**Given text**:
■ ■ ■

"The big difference between the three antiviral drugs for herpes (Zovirax - which is acyclovir, Famvir - with is famciclovir, and Valtrex - which is valacycovir) is how often you need to take them every day.
Zovirax was the first antiviral available for herpes, and you needed to take it something like five times per day. It was effective, but the drug didn't stay in your system very long, so you needed to take it often.
Famvir was next, and you needed to take it less often than Zovirax, but still more than once a day.
Valtrex is advertised as "once-daily" Valtrex because they finally got the time-release stuff good enough that you only need to take it once per day."
Though my specialist said Valtrex was better than Acyclovir for ME/CFS. I hate codeine. "but no means a cure."... your right... in our lifetime NO cure is expected... we are just dreaming for help, relief, quality of life with a little space for happiness... with ME/CFS. I use LDN for my pain and that fixed it just fine...
Francesca
I apologize for being so blunt, but everything you pasted here is completely incorrect.
Valtrex (valaciclovir or valacyclovir) is just a
prodrug for Zovirax (aciclovir), it rapidly gets converted to Zovirax (aciclovir) in the body and was developed because Zovirax has poor bioavailability (15-20%) i.e. it doesn't get absorbed very well. Valtrex has a bioavailability of 55% and therefore for the same dosage as Zovirax yields much higher levels of active aciclovir in the body. Otherwise Valtrex and Zovirax are identical.
Famvir (Famciclovir) is a prodrug for penciclovir and was also developed because penciclovir has terrible bioavailablity. Famvir gets rapidly converted to penciclovir in vivo.
Both active drugs, aciclovir and penciclovir have essentially the same extracellular half-life in vivo, something around 2-3 hours and in general the extracellular half-life of a drug governs how often you need to take it. The somewhat special case with penciclovir is that it has a much longer intracellular half-life than aciclovir and therefore reaches higher intracellular concentrations for the same dosage but this is totally offset by the fact that the penciclovir molecule is much poorer at getting initially phophorylated by viral thymidine kinase compared to aciclovir. So clinically they essentially have the same efficacy
Unless a person cannot take Valtrex there is no reason to take Zovirax, Valtrex is superior because it's the same drug and gives you much higher concentrations for the same dosage. Usually if you cannot take Valtrex due to allergic reaction or similar then you also won't be able to take Zovirax.
Both Famvir and Valtrex have to be taken 3-4 times/per day and at fairly high dosages to maintain effective steady state concentrations to reduce viral replication and they must be taken for a very long time. Killing herpes viruses is a long-term battle and you must maintain constant high concentrations of the antiviral for many months to years. But they do work, I know this personally I've seen my antibody titers go steadily down by taking such drugs.
Famvir has one advantage over Valtrex in that is does not cause the crystalluria at high dosages. You have to drink a lot of water when you take high dosages of Valtrex.

■ ■ ■

**Work task**: Copy the passage of the text on herpes antiviral drugs from "Zovirax was the" to "take it often." word for word.

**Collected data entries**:
■ ■ ■

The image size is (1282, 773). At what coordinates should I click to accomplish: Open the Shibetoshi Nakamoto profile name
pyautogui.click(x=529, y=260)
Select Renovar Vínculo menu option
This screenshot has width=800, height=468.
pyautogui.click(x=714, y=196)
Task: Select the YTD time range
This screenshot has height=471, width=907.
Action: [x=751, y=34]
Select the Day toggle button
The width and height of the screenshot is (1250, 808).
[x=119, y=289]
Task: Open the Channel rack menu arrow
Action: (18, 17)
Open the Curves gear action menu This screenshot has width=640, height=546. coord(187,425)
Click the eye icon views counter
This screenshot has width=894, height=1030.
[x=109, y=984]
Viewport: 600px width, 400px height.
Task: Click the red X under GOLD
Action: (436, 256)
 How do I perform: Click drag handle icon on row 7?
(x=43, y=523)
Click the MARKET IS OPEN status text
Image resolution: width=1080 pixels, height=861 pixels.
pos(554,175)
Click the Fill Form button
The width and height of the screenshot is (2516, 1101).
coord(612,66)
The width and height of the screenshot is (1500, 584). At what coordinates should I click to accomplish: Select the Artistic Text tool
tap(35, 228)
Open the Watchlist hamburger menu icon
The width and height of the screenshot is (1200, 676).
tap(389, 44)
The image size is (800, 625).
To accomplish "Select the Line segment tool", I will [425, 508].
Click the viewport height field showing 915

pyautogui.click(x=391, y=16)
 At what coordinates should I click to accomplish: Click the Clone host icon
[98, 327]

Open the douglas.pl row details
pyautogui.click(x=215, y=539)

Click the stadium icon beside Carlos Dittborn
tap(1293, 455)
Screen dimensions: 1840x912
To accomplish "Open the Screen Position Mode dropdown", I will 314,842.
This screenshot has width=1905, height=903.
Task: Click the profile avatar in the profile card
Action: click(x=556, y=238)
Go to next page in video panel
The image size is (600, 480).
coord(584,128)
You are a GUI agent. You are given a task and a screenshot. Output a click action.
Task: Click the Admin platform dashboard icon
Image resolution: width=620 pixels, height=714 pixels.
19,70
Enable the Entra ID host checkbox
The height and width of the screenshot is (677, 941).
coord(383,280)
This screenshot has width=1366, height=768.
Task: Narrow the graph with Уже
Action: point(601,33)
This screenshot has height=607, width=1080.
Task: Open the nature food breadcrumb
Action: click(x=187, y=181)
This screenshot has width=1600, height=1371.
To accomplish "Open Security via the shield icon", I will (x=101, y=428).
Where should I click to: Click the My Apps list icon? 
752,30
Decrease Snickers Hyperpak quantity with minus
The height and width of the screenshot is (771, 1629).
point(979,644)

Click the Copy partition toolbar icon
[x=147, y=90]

■ ■ ■

**Answer area**:
Zovirax was the first antiviral available for herpes, and you needed to take it something like five times per day. It was effective, but the drug didn't stay in your system very long, so you needed to take it often.